▶ Source document
-*-*-

Feature

Most infrastructure at Nigerian ports outdated, need modernisation, says NPA DG, Bello-Koko

The chaos in the Lagos Ports access roads has reduced in recent times with the introduction of the truck electronic call-up system, also known as ETO. In a recent media chat, the Managing Director, Nigerian Ports Authority, Muhammed Bello-Koko, addressed this and other developing issues in the port sector. PAUL OGBUOKIRI reports

 

 

Nigerian ports are in poor state though they are concessioned. How is NPA under your watch addressing these challenges?

 

We have very old ports. One of the problems of the Eastern ports is the decay in infrastructure. Tin Can Island Port (TICP) is practically collapsing. It is against that backdrop that we took a holistic review of those decaying infrastructure and decided to focus our budget towards rehabilitation of the quay walls and other infrastructure.

 

It is really important that we rehabilitate TICP, Apapa and other ports. What we have done is to start talking to lending agencies but we don’t intend to borrow from them. We are asking the Terminal Operators that if they have operated in this place for 10-15 years, especially as some of them, their leases are about to expire, we need to know how much money they are ready to put back into the upgrading of the ports.

 

For us to renew their leases, we need to have a categorical commitment from the terminal operators on the development of those ports. If they don’t, then we can give it to someone or we will go and borrow money for it to be rehabilitated. But then, the rate they are paying will go up. If we don’t do that, they will keep managing those places and the places will keep collapsing.

 

Because of their financial interests, they wouldn’t even want you to stop what they are doing, so that you re-construct the place. We have had interest from the International Finance Corporation (IFC), the World Bank, African Export–Import Bank (Afrexim) and others.

 

Surprisingly, it was the World Bank that actually gave money to NPA to construct part of Apapa port many years ago.

 

The World Bank has come again to tell us that if we need funding, they will give it to us. But we are going to the government to ask if we can be allowed to use a certain percentage of the money we contribute to the Consolidated Revenue Fund (CRF) to reconstruct these ports.

 

That means that rehabilitation of the ports will commence when you settle for one or two of these financing options?

 

No! Rehabilitation has commenced. In the last few months, we started deploying those bouys, especially in the Eastern ports, specifically Delta and Calabar. We have also started the rehabilitation of some of the locations that have fender shortage. The fenders will start being deployed. They have just been shipped and I believe that in the next two weeks, we would have cleared and started installing them.

 

There have been a lot of cases of ships coming to berth at the ports and there are no fenders. We have started laying the bouys. We are ensuring that we will not just provide the physical infrastructure, but also the other accessories that are supposed to be there for the safety of vessels. Some of the fenders fell into the sea and have not been replaced. We went to Greece and one of the things they complained about was the issue of fenders. They said our quays don’t have fenders.

-*-*-

▶ Set exercise A
Using the NPA interview, answer each of these briefly:
(i) Which port does the Managing Director describe as practically collapsing?
(ii) Which institution gave NPA money to construct part of Apapa port many years ago?
(iii) In which two Eastern ports did NPA start deploying buoys?
▶ Set exercise B
According to the NPA interview, why does the authority require a firm commitment from terminal operators to develop the ports before it renews their leases? Answer in one to three sentences.
▶ Set exercise C
Retype the passage of the NPA interview that opens with the words containing "For us to renew" and closes with "many years ago.".
The lines that come after this text play no part in what is asked here.

▶ Recorded data
-*-*-

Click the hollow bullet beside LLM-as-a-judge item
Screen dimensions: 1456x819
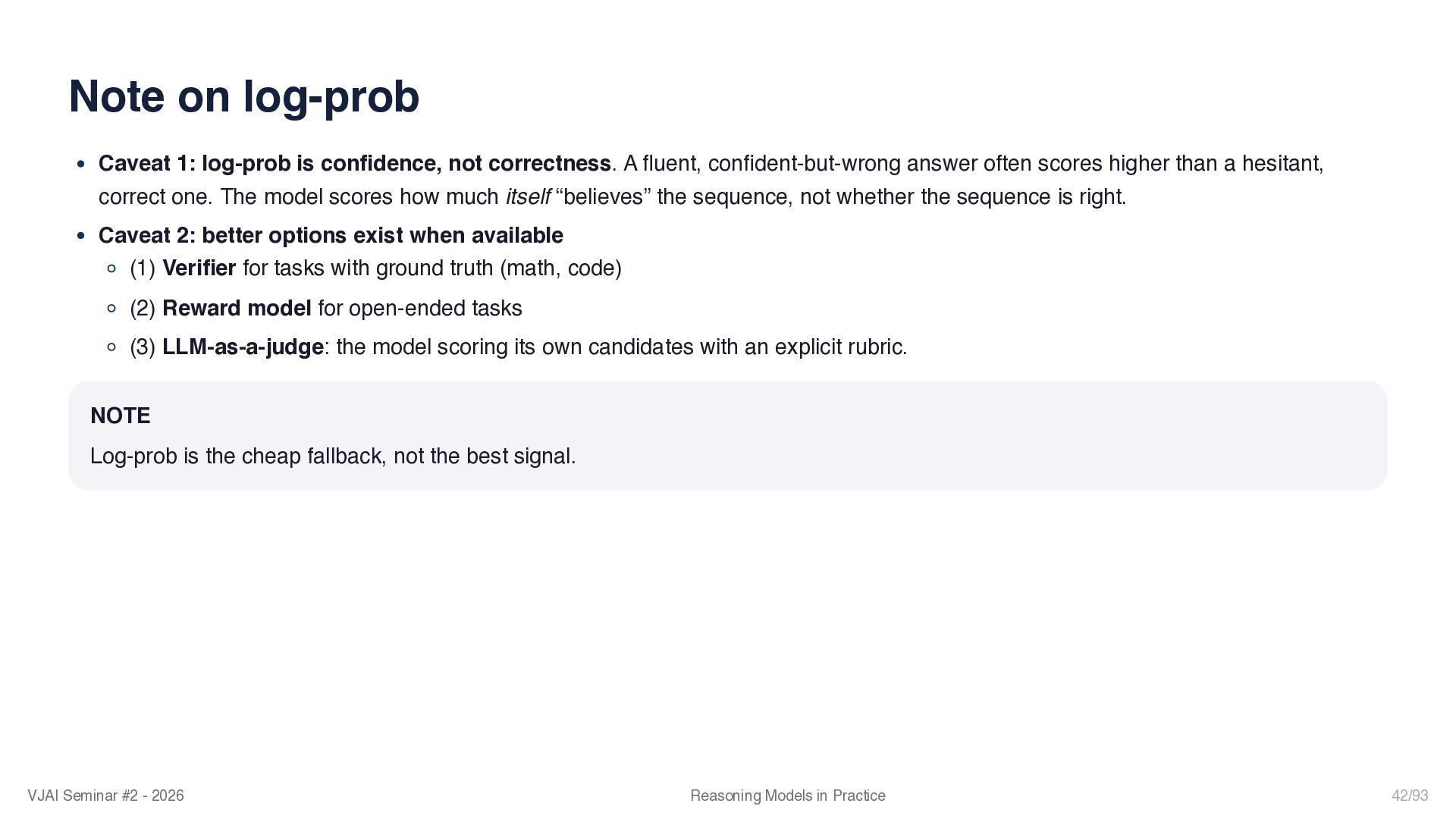pyautogui.click(x=112, y=347)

-*-*-

▶ Task solution A
(i) Tin Can Island Port (TICP)
(ii) The World Bank
(iii) Delta and Calabar

▶ Task solution B
Without that commitment, the operators would keep managing the ports and the facilities would keep collapsing. If they do not commit, NPA would either give the ports to someone else or borrow money for the rehabilitation, and the rate the operators pay would then go up.

▶ Task solution C
For us to renew their leases, we need to have a categorical commitment from the terminal operators on the development of those ports. If they don’t, then we can give it to someone or we will go and borrow money for it to be rehabilitated. But then, the rate they are paying will go up. If we don’t do that, they will keep managing those places and the places will keep collapsing.

 

Because of their financial interests, they wouldn’t even want you to stop what they are doing, so that you re-construct the place. We have had interest from the International Finance Corporation (IFC), the World Bank, African Export–Import Bank (Afrexim) and others.

 

Surprisingly, it was the World Bank that actually gave money to NPA to construct part of Apapa port many years ago.